Stored items
Segment Open

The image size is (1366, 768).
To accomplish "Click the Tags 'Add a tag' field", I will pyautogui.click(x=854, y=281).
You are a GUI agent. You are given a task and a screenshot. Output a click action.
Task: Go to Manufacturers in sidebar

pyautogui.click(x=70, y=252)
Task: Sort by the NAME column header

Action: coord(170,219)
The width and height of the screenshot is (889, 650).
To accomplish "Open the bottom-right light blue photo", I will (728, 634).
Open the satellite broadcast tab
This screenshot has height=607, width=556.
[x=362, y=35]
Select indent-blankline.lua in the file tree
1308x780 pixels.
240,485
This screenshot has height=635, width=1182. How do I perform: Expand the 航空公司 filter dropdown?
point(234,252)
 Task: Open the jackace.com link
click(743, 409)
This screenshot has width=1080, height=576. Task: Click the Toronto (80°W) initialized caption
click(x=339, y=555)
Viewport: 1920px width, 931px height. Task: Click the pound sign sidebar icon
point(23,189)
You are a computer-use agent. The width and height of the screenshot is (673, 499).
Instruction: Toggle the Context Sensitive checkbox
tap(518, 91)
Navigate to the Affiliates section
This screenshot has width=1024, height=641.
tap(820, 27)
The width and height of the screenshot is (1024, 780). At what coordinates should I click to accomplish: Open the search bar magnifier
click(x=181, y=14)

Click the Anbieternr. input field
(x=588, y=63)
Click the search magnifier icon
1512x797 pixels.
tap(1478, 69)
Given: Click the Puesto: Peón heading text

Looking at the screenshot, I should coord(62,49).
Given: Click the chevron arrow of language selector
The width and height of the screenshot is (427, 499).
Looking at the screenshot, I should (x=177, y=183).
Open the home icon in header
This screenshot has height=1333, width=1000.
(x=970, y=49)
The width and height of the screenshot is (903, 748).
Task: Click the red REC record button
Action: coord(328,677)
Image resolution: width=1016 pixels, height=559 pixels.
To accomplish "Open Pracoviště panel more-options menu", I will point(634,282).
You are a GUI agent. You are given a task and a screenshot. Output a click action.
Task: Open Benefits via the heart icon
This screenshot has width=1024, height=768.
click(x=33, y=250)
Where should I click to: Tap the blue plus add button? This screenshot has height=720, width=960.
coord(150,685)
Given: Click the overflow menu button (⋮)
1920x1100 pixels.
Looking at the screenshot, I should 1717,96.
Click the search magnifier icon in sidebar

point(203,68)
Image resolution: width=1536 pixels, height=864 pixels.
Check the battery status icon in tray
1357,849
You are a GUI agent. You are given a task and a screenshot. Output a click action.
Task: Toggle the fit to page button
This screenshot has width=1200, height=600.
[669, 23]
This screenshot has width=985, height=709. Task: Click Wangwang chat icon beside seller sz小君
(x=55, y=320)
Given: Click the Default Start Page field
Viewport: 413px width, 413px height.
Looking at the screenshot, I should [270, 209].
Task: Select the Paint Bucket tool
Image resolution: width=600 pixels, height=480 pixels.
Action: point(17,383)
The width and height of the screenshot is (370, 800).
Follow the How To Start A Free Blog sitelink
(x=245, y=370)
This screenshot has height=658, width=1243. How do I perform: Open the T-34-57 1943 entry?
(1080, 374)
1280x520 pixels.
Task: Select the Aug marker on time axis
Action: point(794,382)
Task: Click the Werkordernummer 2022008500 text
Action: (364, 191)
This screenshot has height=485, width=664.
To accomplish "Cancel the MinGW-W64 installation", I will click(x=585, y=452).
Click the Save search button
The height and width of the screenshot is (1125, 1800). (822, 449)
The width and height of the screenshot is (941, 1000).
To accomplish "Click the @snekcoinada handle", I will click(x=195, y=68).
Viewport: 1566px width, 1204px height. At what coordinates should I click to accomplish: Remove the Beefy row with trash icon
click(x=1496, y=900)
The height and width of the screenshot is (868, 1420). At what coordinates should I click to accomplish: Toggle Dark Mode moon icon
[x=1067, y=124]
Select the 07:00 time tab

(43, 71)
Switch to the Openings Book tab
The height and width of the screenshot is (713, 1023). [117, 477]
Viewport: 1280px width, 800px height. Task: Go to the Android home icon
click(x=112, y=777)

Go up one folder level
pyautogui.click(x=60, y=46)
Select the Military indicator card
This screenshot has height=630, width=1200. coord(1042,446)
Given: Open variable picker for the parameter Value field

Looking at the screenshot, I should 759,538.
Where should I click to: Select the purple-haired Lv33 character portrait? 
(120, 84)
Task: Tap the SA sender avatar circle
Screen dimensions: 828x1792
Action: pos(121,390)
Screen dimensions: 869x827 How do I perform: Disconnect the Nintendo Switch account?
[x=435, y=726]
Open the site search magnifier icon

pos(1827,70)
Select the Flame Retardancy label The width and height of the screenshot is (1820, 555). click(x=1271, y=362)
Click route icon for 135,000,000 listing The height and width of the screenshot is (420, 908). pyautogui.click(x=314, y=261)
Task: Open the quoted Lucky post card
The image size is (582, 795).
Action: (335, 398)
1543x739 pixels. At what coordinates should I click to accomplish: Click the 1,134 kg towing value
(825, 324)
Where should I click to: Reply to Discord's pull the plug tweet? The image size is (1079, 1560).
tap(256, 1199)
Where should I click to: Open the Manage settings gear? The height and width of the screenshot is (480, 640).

Segment Closed

Activity. Repeat the records above with every character intact.

Answer below.
The image size is (1366, 768).
To accomplish "Click the Tags 'Add a tag' field", I will pyautogui.click(x=854, y=281).
You are a GUI agent. You are given a task and a screenshot. Output a click action.
Task: Go to Manufacturers in sidebar

pyautogui.click(x=70, y=252)
Task: Sort by the NAME column header

Action: coord(170,219)
The width and height of the screenshot is (889, 650).
To accomplish "Open the bottom-right light blue photo", I will (728, 634).
Open the satellite broadcast tab
This screenshot has height=607, width=556.
[x=362, y=35]
Select indent-blankline.lua in the file tree
1308x780 pixels.
240,485
This screenshot has height=635, width=1182. How do I perform: Expand the 航空公司 filter dropdown?
point(234,252)
 Task: Open the jackace.com link
click(743, 409)
This screenshot has width=1080, height=576. Task: Click the Toronto (80°W) initialized caption
click(x=339, y=555)
Viewport: 1920px width, 931px height. Task: Click the pound sign sidebar icon
point(23,189)
You are a computer-use agent. The width and height of the screenshot is (673, 499).
Instruction: Toggle the Context Sensitive checkbox
tap(518, 91)
Navigate to the Affiliates section
This screenshot has width=1024, height=641.
tap(820, 27)
The width and height of the screenshot is (1024, 780). At what coordinates should I click to accomplish: Open the search bar magnifier
click(x=181, y=14)

Click the Anbieternr. input field
(x=588, y=63)
Click the search magnifier icon
1512x797 pixels.
tap(1478, 69)
Given: Click the Puesto: Peón heading text

Looking at the screenshot, I should coord(62,49).
Given: Click the chevron arrow of language selector
The width and height of the screenshot is (427, 499).
Looking at the screenshot, I should (x=177, y=183).
Open the home icon in header
This screenshot has height=1333, width=1000.
(x=970, y=49)
The width and height of the screenshot is (903, 748).
Task: Click the red REC record button
Action: coord(328,677)
Image resolution: width=1016 pixels, height=559 pixels.
To accomplish "Open Pracoviště panel more-options menu", I will point(634,282).
You are a GUI agent. You are given a task and a screenshot. Output a click action.
Task: Open Benefits via the heart icon
This screenshot has width=1024, height=768.
click(x=33, y=250)
Where should I click to: Tap the blue plus add button? This screenshot has height=720, width=960.
coord(150,685)
Given: Click the overflow menu button (⋮)
1920x1100 pixels.
Looking at the screenshot, I should 1717,96.
Click the search magnifier icon in sidebar

point(203,68)
Image resolution: width=1536 pixels, height=864 pixels.
Check the battery status icon in tray
1357,849
You are a GUI agent. You are given a task and a screenshot. Output a click action.
Task: Toggle the fit to page button
This screenshot has width=1200, height=600.
[669, 23]
This screenshot has width=985, height=709. Task: Click Wangwang chat icon beside seller sz小君
(x=55, y=320)
Given: Click the Default Start Page field
Viewport: 413px width, 413px height.
Looking at the screenshot, I should [270, 209].
Task: Select the Paint Bucket tool
Image resolution: width=600 pixels, height=480 pixels.
Action: point(17,383)
The width and height of the screenshot is (370, 800).
Follow the How To Start A Free Blog sitelink
(x=245, y=370)
This screenshot has height=658, width=1243. How do I perform: Open the T-34-57 1943 entry?
(1080, 374)
1280x520 pixels.
Task: Select the Aug marker on time axis
Action: point(794,382)
Task: Click the Werkordernummer 2022008500 text
Action: (364, 191)
This screenshot has height=485, width=664.
To accomplish "Cancel the MinGW-W64 installation", I will click(x=585, y=452).
Click the Save search button
The height and width of the screenshot is (1125, 1800). (822, 449)
The width and height of the screenshot is (941, 1000).
To accomplish "Click the @snekcoinada handle", I will click(x=195, y=68).
Viewport: 1566px width, 1204px height. At what coordinates should I click to accomplish: Remove the Beefy row with trash icon
click(x=1496, y=900)
The height and width of the screenshot is (868, 1420). At what coordinates should I click to accomplish: Toggle Dark Mode moon icon
[x=1067, y=124]
Select the 07:00 time tab

(43, 71)
Switch to the Openings Book tab
The height and width of the screenshot is (713, 1023). [117, 477]
Viewport: 1280px width, 800px height. Task: Go to the Android home icon
click(x=112, y=777)

Go up one folder level
pyautogui.click(x=60, y=46)
Select the Military indicator card
This screenshot has height=630, width=1200. coord(1042,446)
Given: Open variable picker for the parameter Value field

Looking at the screenshot, I should 759,538.
Where should I click to: Select the purple-haired Lv33 character portrait? 
(120, 84)
Task: Tap the SA sender avatar circle
Screen dimensions: 828x1792
Action: pos(121,390)
Screen dimensions: 869x827 How do I perform: Disconnect the Nintendo Switch account?
[x=435, y=726]
Open the site search magnifier icon

pos(1827,70)
Select the Flame Retardancy label The width and height of the screenshot is (1820, 555). click(x=1271, y=362)
Click route icon for 135,000,000 listing The height and width of the screenshot is (420, 908). pyautogui.click(x=314, y=261)
Task: Open the quoted Lucky post card
The image size is (582, 795).
Action: (335, 398)
1543x739 pixels. At what coordinates should I click to accomplish: Click the 1,134 kg towing value
(825, 324)
Where should I click to: Reply to Discord's pull the plug tweet? The image size is (1079, 1560).
tap(256, 1199)
Where should I click to: Open the Manage settings gear? The height and width of the screenshot is (480, 640).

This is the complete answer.